The line ran from the station at Plattling, opened in 1860 by the Bavarian Eastern Railway Company (AG der Bayerischen Ostbahnen) without any large structures, as far as the Danube landing place opposite Deggendorf and had a length of 8,695 m. It was opened on 8 March 1866; operations having already started on 1 March. In 1867 four pairs of trains ran daily between 6 am and 10 pm.

Although the line was able to pay a dividend of 6% in the early years, they let the Ostbahn take over operations on 10 August 1867. On 6 September 1872 a contract was signed transferring the Deggendorf–Plattling Railway in entirety to the Ostbahn for a purchase price of 273,000 gulden.

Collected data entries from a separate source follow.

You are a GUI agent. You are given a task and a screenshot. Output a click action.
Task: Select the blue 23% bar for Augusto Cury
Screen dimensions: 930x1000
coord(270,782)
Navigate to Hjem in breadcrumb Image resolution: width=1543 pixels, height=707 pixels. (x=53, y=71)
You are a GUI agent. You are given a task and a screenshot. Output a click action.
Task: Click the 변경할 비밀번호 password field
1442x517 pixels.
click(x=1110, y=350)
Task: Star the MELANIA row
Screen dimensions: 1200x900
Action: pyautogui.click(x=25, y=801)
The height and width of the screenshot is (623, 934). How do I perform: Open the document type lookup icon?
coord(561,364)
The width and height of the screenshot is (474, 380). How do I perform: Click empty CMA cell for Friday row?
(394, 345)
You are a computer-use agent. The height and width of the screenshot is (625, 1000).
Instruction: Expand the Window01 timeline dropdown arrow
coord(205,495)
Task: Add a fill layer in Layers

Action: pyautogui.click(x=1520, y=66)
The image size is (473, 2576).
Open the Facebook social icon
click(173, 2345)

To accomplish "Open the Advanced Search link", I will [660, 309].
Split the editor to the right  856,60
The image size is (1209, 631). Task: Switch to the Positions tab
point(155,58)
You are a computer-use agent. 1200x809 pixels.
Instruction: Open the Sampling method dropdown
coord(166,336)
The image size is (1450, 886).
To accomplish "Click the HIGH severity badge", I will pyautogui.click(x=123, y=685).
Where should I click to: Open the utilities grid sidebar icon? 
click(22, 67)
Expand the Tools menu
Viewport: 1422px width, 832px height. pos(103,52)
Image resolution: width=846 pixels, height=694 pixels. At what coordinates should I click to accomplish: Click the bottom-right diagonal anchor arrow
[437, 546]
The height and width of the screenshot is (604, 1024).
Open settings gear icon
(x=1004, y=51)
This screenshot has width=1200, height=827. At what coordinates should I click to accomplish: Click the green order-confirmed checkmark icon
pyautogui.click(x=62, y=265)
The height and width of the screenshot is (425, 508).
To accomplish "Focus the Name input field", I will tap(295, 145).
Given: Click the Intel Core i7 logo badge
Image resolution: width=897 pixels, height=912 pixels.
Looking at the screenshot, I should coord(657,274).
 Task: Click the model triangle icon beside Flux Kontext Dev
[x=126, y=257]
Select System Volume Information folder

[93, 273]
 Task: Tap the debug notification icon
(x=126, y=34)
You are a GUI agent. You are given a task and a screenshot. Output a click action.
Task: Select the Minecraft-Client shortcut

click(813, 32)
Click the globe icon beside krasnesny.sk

==Running and rolling stock==
The company owned two locomotives, four passenger coaches, a mail van and several goods wagons. The light locomotives were 0-4-0 inside frame engines built by the firm of Joseph Anton von Maffei of Munich, with an axle base of only 1.835 m. They were given the names Deggendorf (Maffei 1866/575) and Bayerischer Wald (Maffei 1866/576) and needed 24 minutes to complete the journey. The engines were given numbers D 13 and D 14 by the Ostbahn. The Royal Bavarian State Railways incorporated them into Class D with numbers 1176 and 1177. They were retired in December and October 1895. Previous to that, the Deggendorf had hauled shuttle services between Geiselhöring and Sünching on the Regensburg–Passau railway; the Bayerwald had been diverted to the line from Miltenberg to Amorbach.

==Closure==
On the construction of the Bavarian Forest railway from Plattling via Deggendorf and Zwiesel to Bayerisch Eisenstein in 1873, the roadbed of the Deggendorf–Plattling line could not be used, because the new railway line had to be laid northwest of the old route due to the steep inclines near the edge of the Bavarian Forest and this required a higher station at Deggendorf. In addition the Ostbahn moved the station at Plattling some several hundred metres further west. As a result, the Deggendorf–Plattling Railway ceased running services on 16 September 1877 on the opening of the Forest railway by the Royal Bavarian State Railways which had taken over the Ostbahn on 15 May 1875.

==Sources==
- Zeitler, Walther, Eisenbahnen in Niederbayern und in der Oberpfalz, 2. Auflage Amberg, 1997.
- Wolfgang Klee/Ludwig v. Welser, Bayern-Report, Bände 1—5, Fürstenfeldbruck, 1993–1995.